Copy out the listing word for word, starting at its first line and stopping after the line that contains "[x=606, y=111]". Leave the pictures out.
'''
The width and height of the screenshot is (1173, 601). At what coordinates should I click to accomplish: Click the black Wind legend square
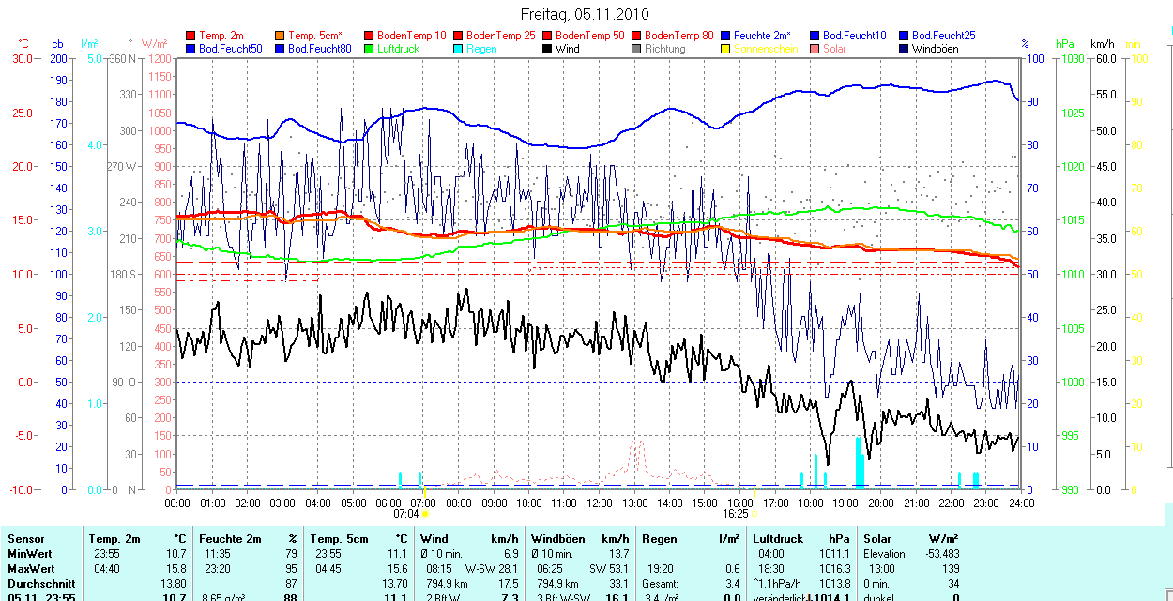click(548, 48)
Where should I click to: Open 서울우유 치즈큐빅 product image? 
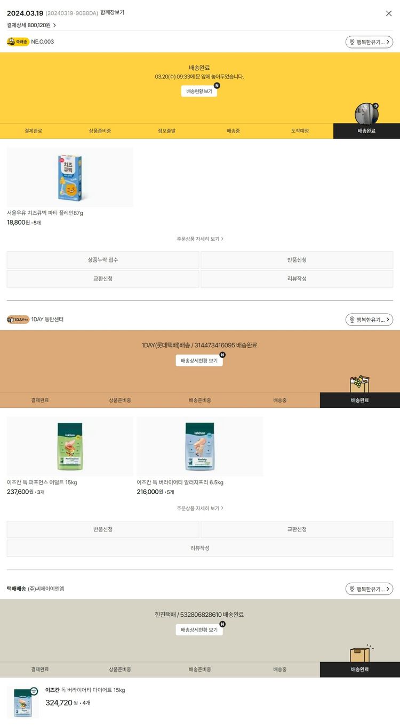70,177
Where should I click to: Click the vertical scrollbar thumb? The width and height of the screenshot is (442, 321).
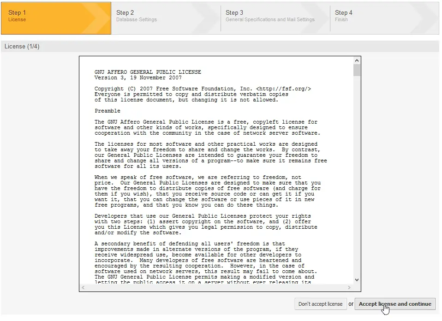(x=357, y=70)
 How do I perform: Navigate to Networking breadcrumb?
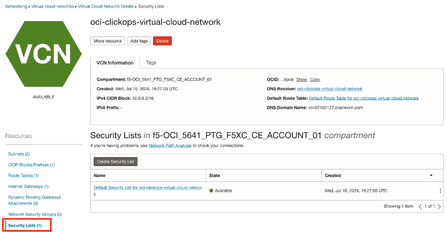pyautogui.click(x=16, y=6)
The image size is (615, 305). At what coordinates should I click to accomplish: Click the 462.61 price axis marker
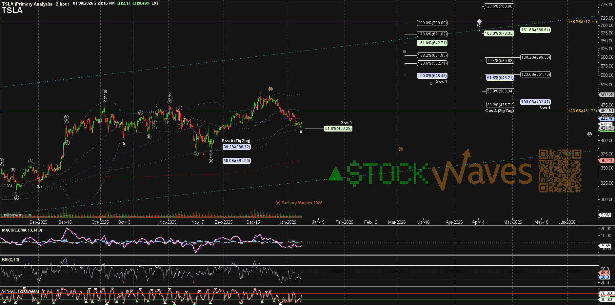[x=606, y=111]
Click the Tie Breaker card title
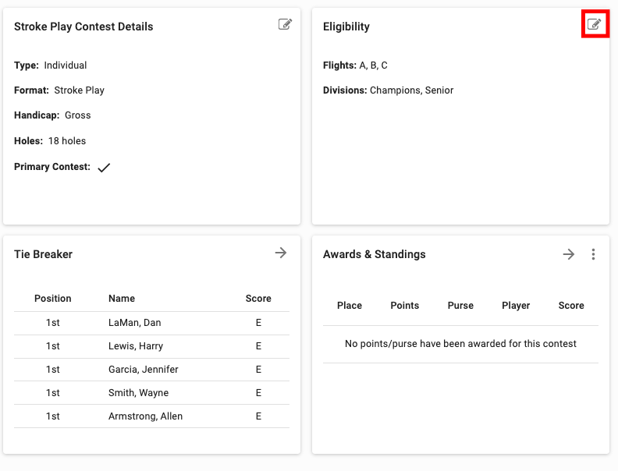618x471 pixels. (43, 254)
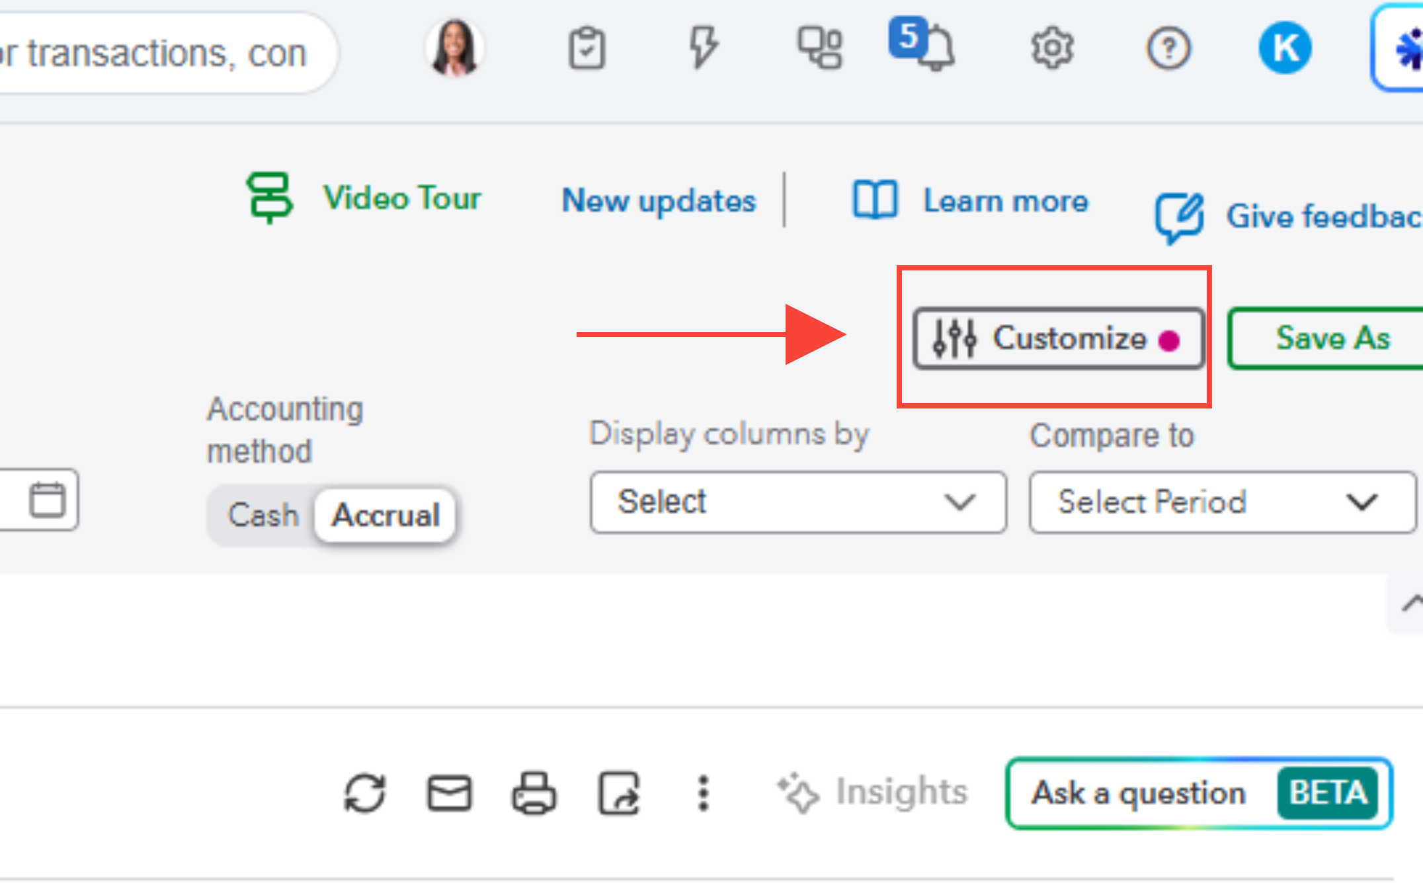1423x891 pixels.
Task: Open the tasks clipboard icon
Action: click(587, 48)
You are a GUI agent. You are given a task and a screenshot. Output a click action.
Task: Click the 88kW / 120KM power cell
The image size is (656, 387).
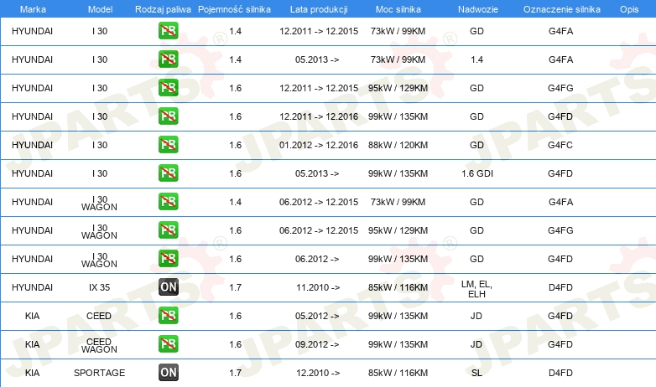coord(398,145)
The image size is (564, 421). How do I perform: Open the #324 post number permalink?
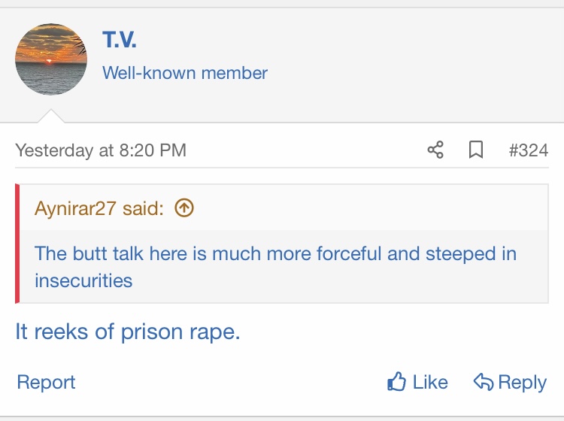point(528,150)
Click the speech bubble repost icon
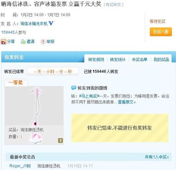Screen dimensions: 176x170 coord(74,88)
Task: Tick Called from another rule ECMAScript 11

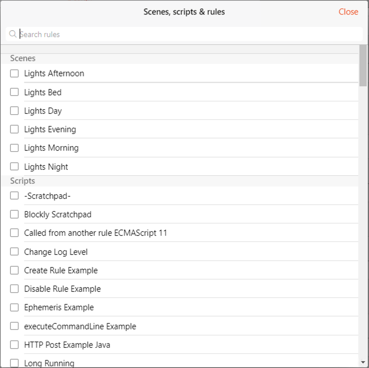Action: (x=15, y=233)
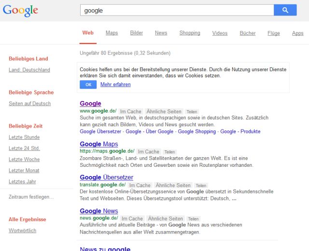Click the Google logo
The height and width of the screenshot is (251, 309).
(20, 10)
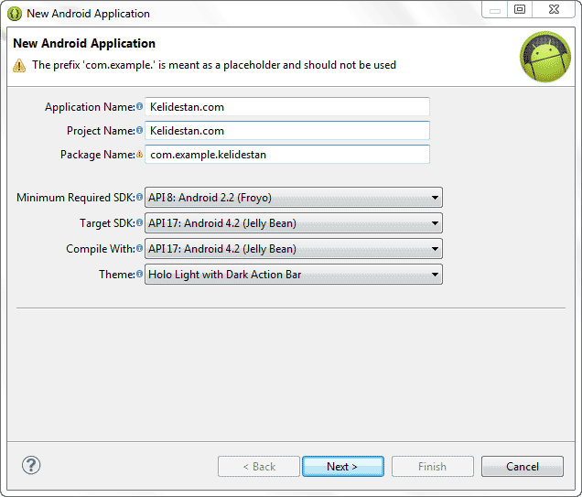
Task: Click warning icon beside Package Name
Action: tap(139, 154)
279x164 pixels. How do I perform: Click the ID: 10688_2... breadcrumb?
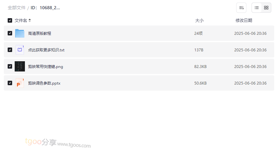click(45, 8)
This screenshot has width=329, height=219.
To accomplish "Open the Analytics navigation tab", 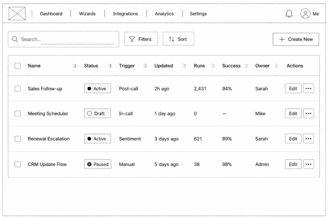I will coord(164,14).
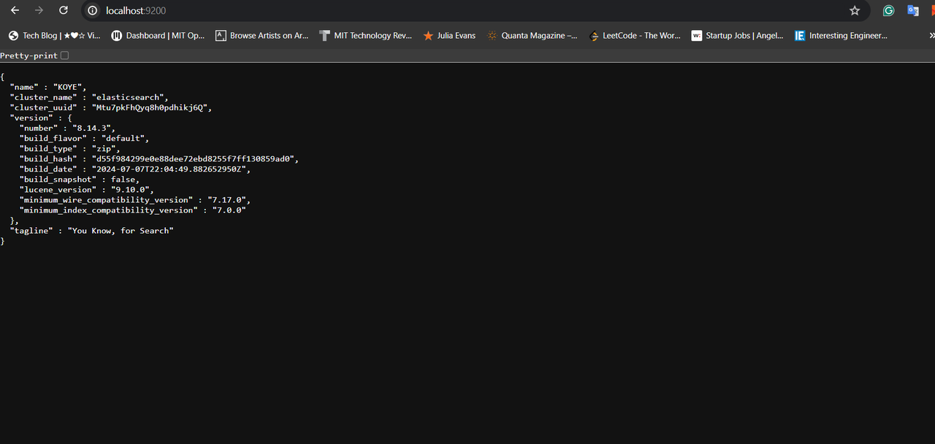Open the Interesting Engineering bookmark

pos(841,35)
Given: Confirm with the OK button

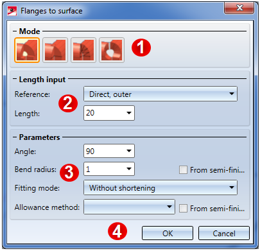Looking at the screenshot, I should [168, 233].
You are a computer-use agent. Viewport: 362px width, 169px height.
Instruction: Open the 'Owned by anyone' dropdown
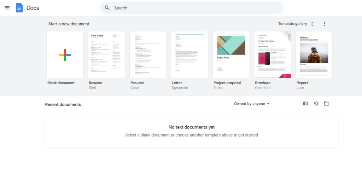[252, 104]
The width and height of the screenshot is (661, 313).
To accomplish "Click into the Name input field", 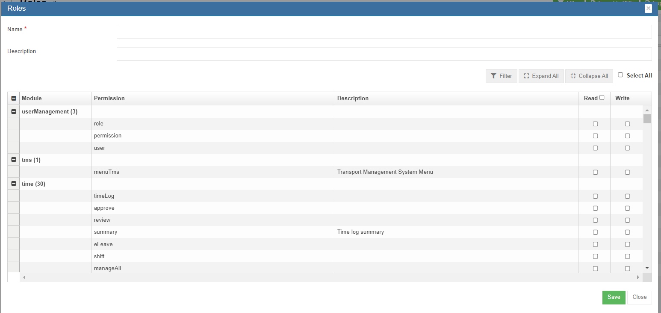I will pyautogui.click(x=384, y=32).
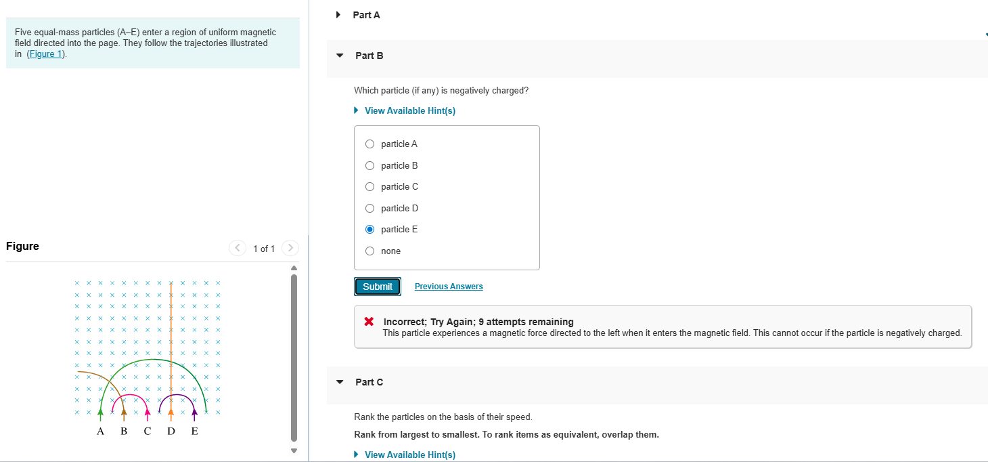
'''
WORKED SOLUTION
The width and height of the screenshot is (1173, 601). At what coordinates should I click to accomplish: Click the black Wind legend square
click(548, 48)
Where should I click to: Open 서울우유 치즈큐빅 product image? 
70,177
Where should I click to: Click the vertical scrollbar thumb? The width and height of the screenshot is (442, 321).
(x=357, y=70)
 How do I perform: Navigate to Networking breadcrumb?
pyautogui.click(x=16, y=6)
The image size is (615, 305). At what coordinates should I click to accomplish: Click the 462.61 price axis marker
[x=606, y=111]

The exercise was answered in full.